▶ _What to produce_: Look for the line with "This screenshot has width=600, height=600."; please transcribe it and every later line in the entries exactly, up to the end, leaving pictures out.

*** Record excerpts ***

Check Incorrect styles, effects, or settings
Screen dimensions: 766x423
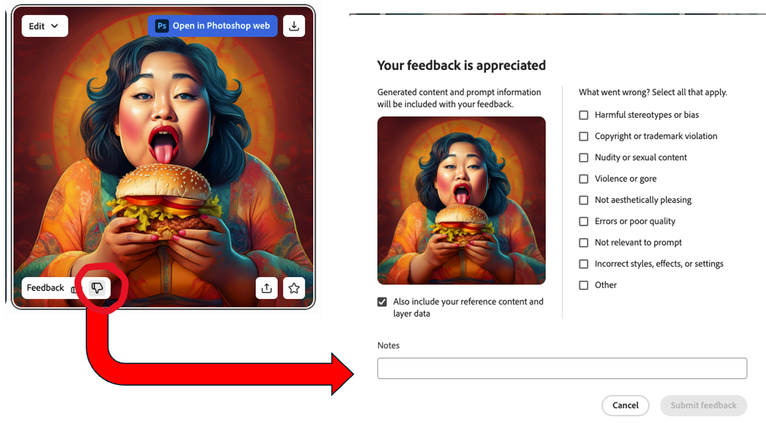click(583, 264)
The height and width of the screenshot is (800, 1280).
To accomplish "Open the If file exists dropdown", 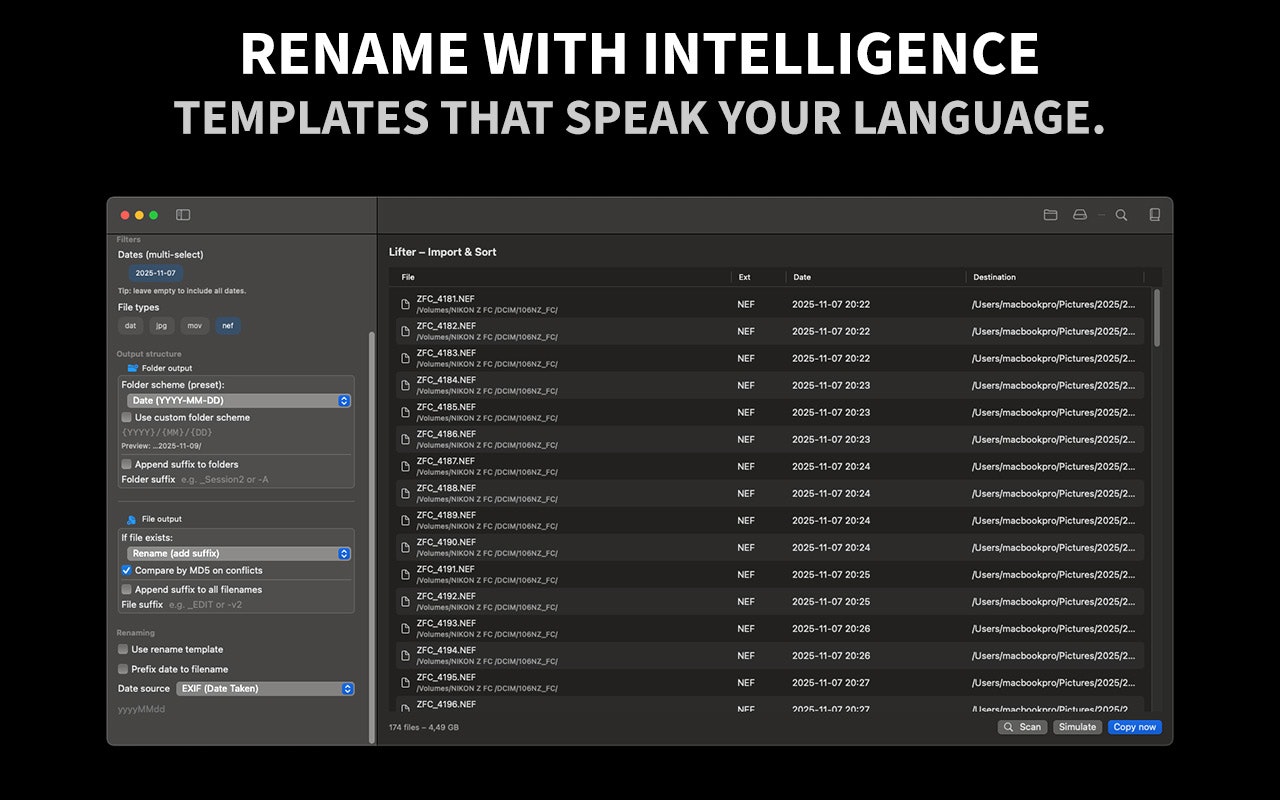I will (239, 553).
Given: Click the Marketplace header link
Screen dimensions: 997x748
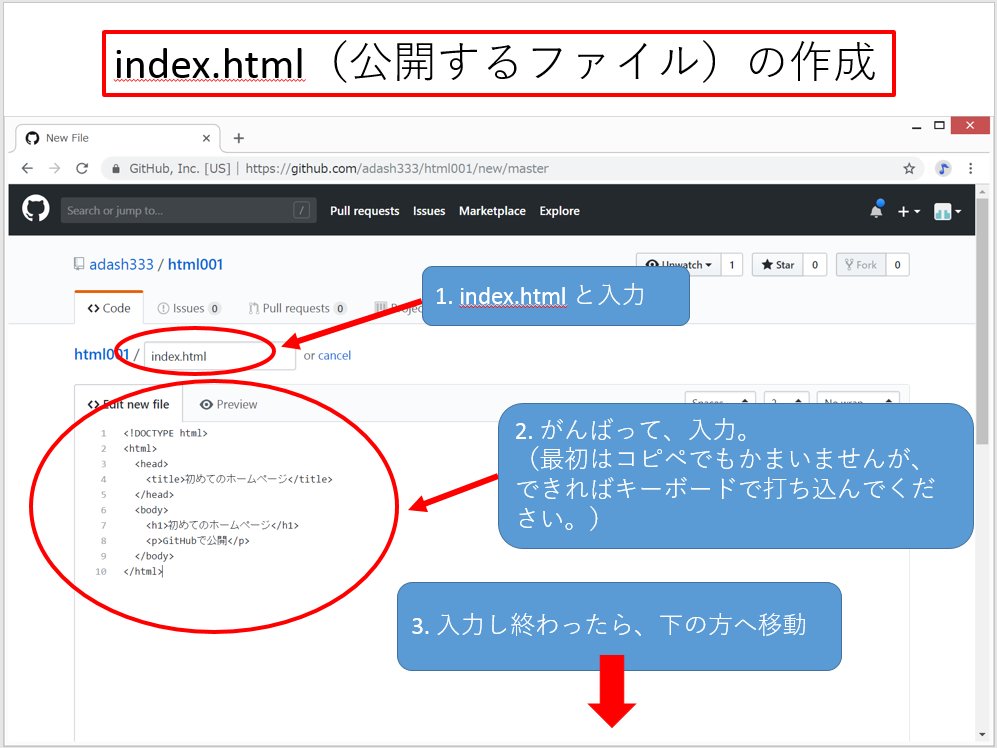Looking at the screenshot, I should pyautogui.click(x=492, y=211).
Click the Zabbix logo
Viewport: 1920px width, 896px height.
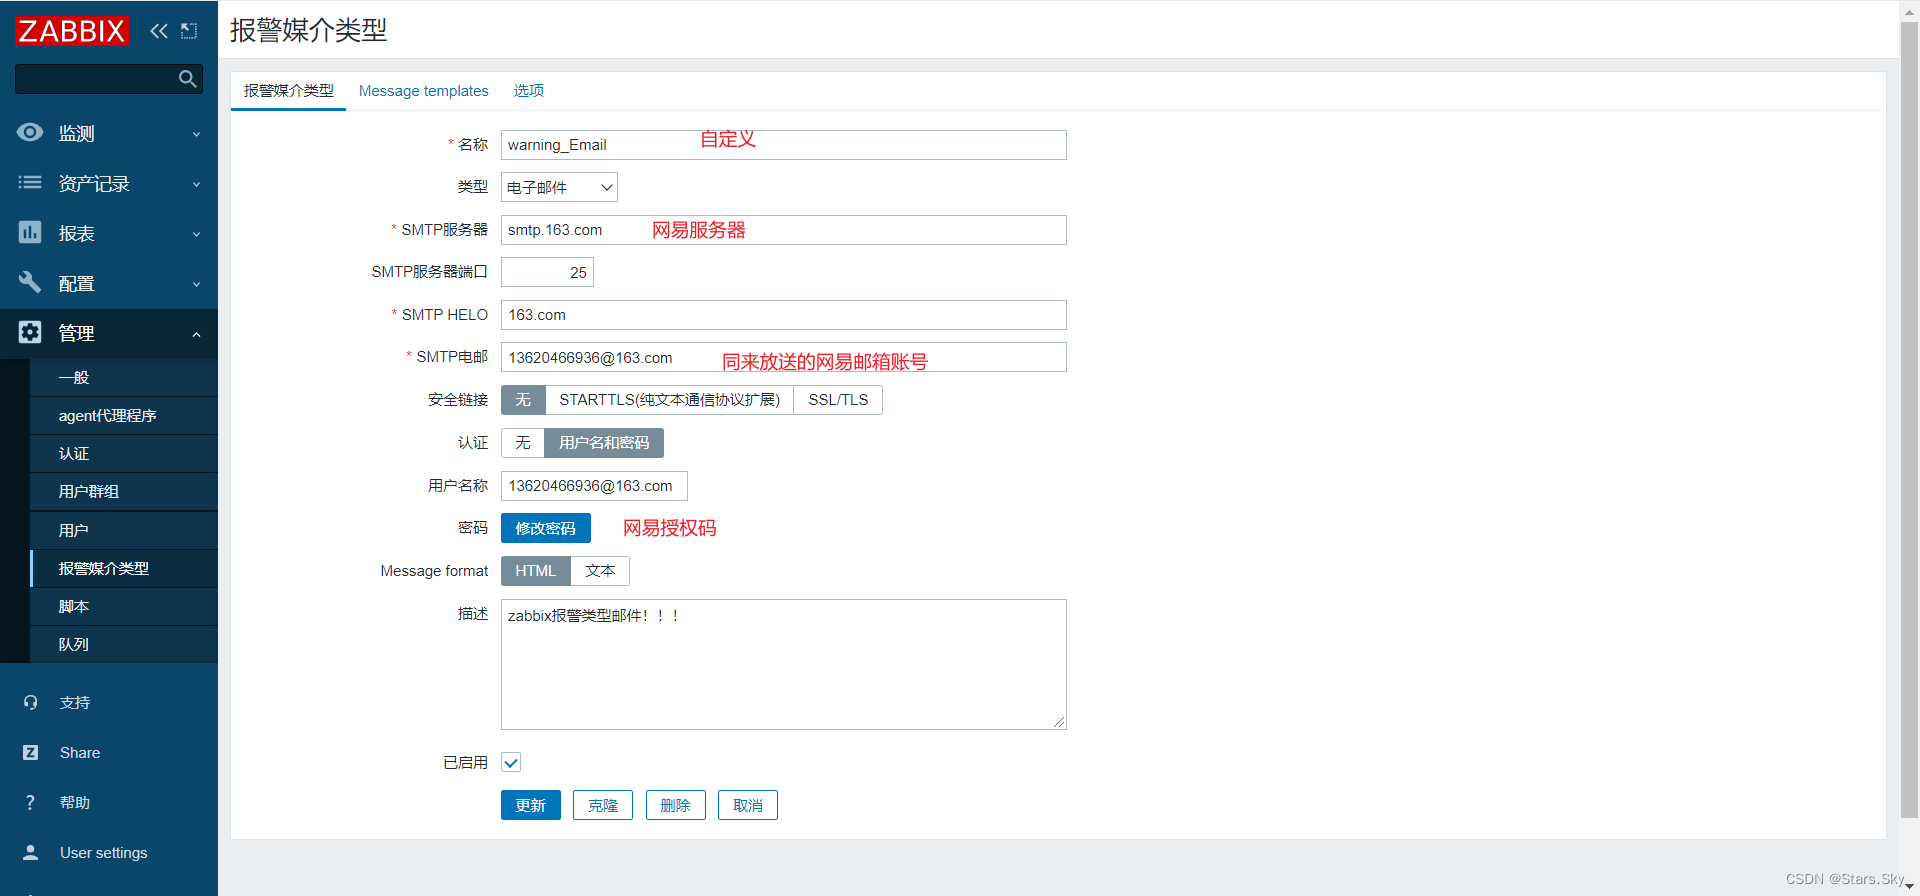tap(72, 31)
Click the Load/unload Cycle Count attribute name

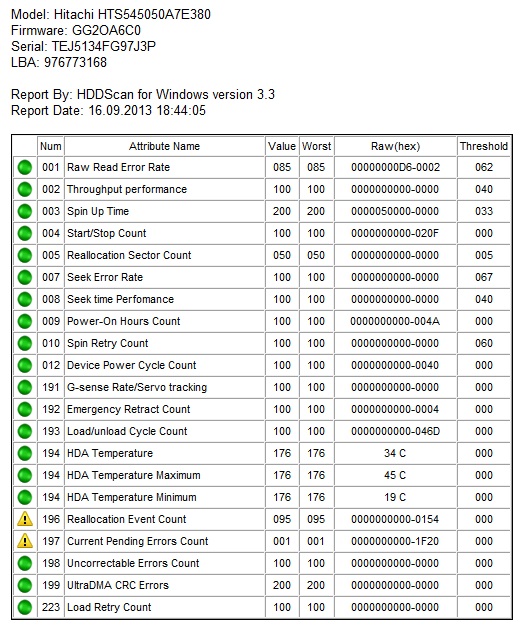(x=127, y=431)
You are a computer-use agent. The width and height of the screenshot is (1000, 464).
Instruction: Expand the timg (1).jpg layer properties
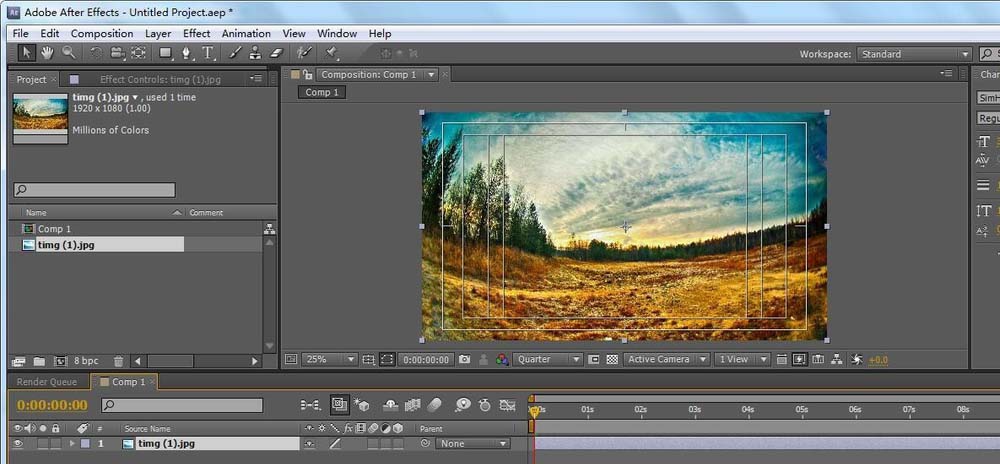pyautogui.click(x=72, y=443)
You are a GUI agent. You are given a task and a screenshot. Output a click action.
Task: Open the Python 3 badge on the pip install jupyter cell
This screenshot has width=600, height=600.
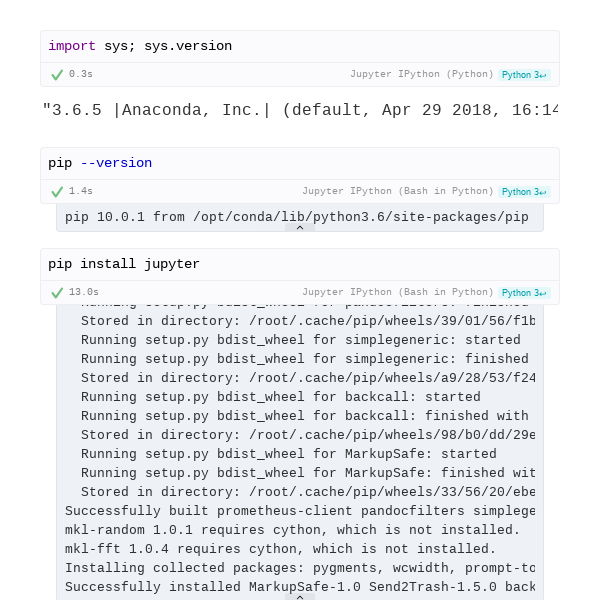tap(524, 293)
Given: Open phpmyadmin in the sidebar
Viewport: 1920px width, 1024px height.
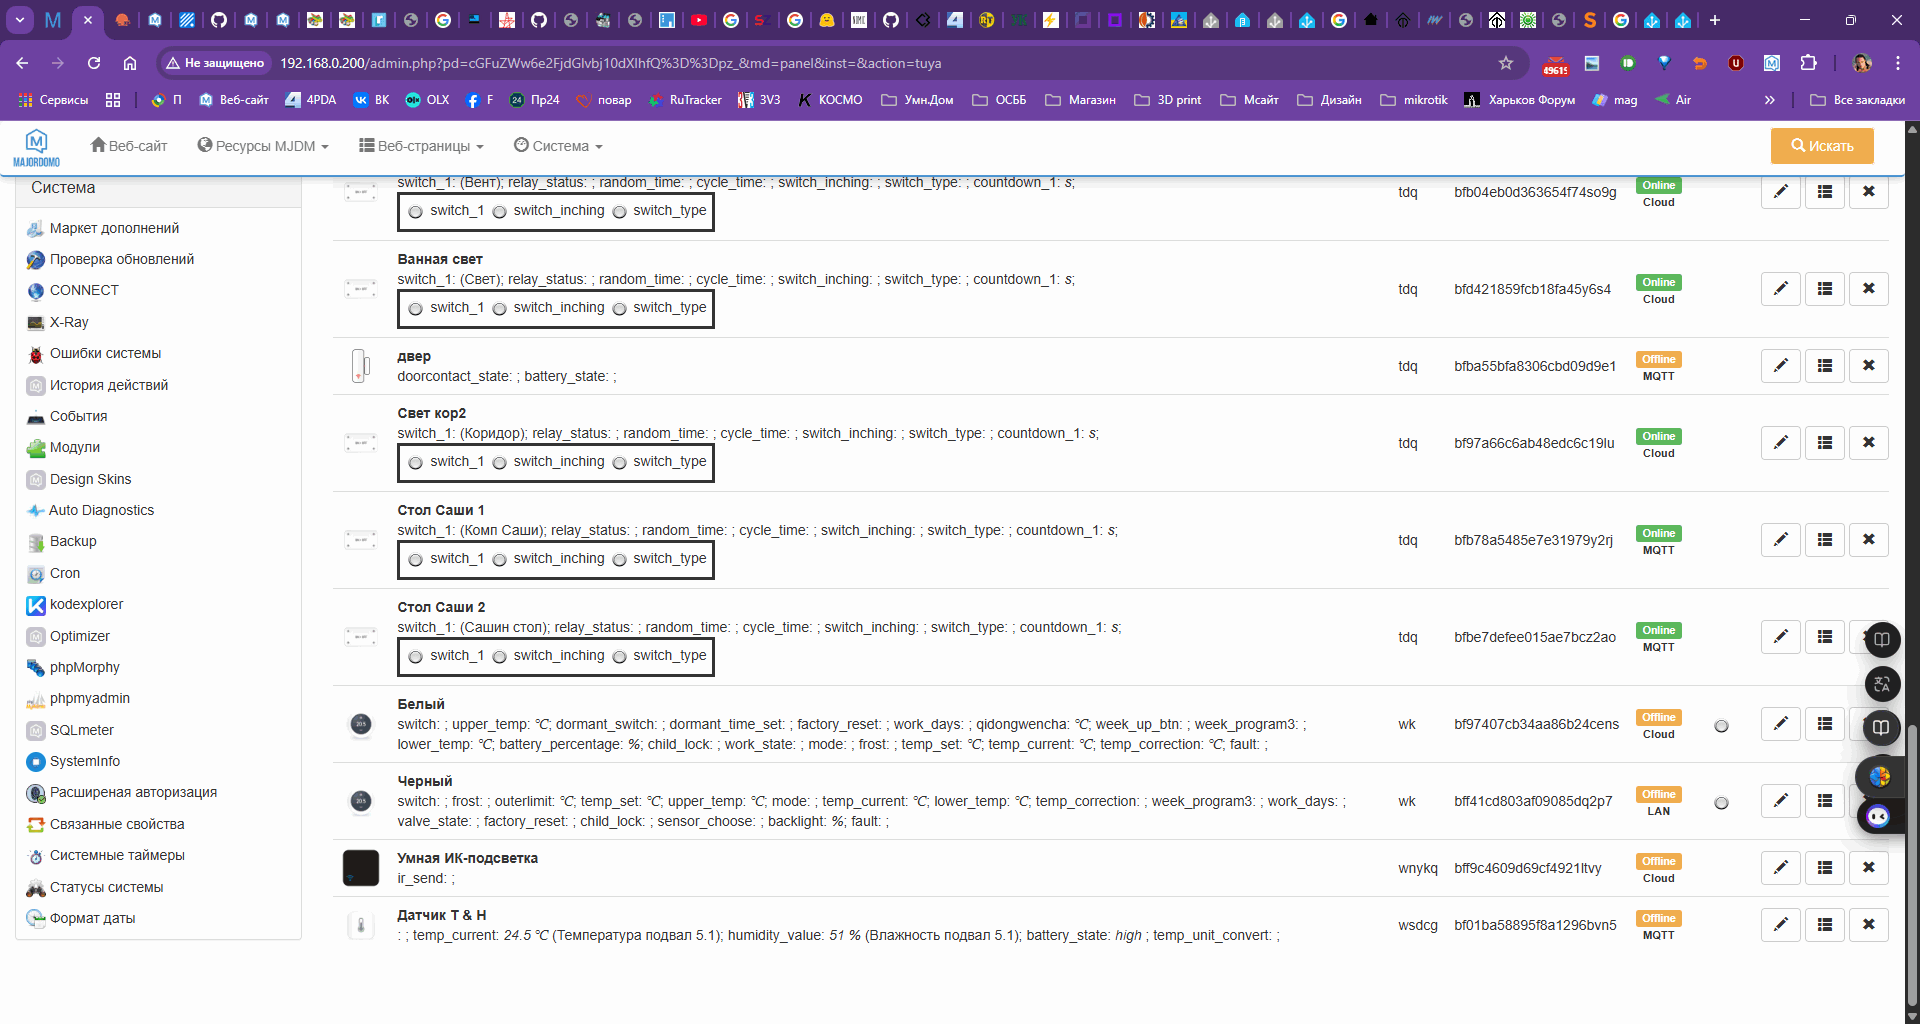Looking at the screenshot, I should pyautogui.click(x=89, y=698).
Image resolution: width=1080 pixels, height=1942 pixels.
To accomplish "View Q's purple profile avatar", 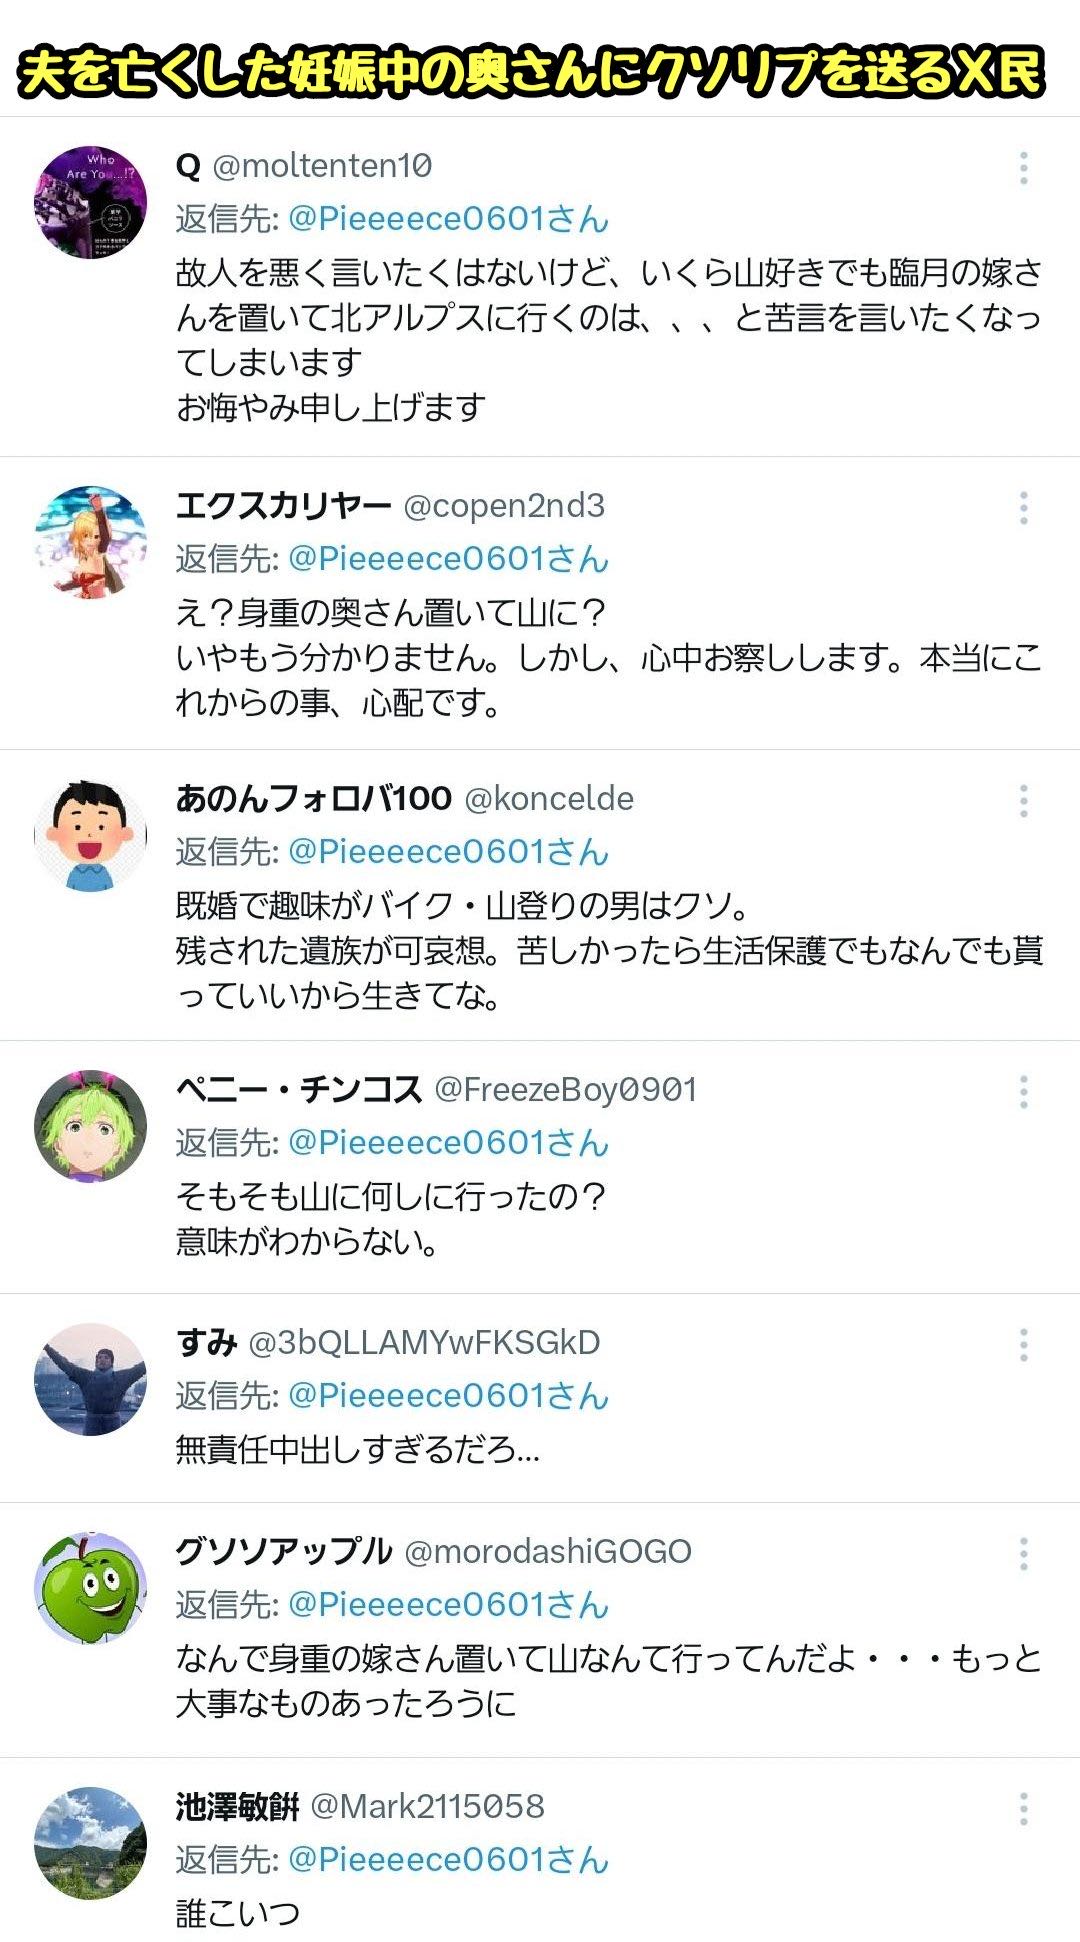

***

▶ _Answer for the task_:
This screenshot has width=600, height=600.
tap(524, 293)
Given: Open phpmyadmin in the sidebar
Viewport: 1920px width, 1024px height.
Looking at the screenshot, I should pyautogui.click(x=89, y=698).
Image resolution: width=1080 pixels, height=1942 pixels.
To accomplish "View Q's purple profile avatar", 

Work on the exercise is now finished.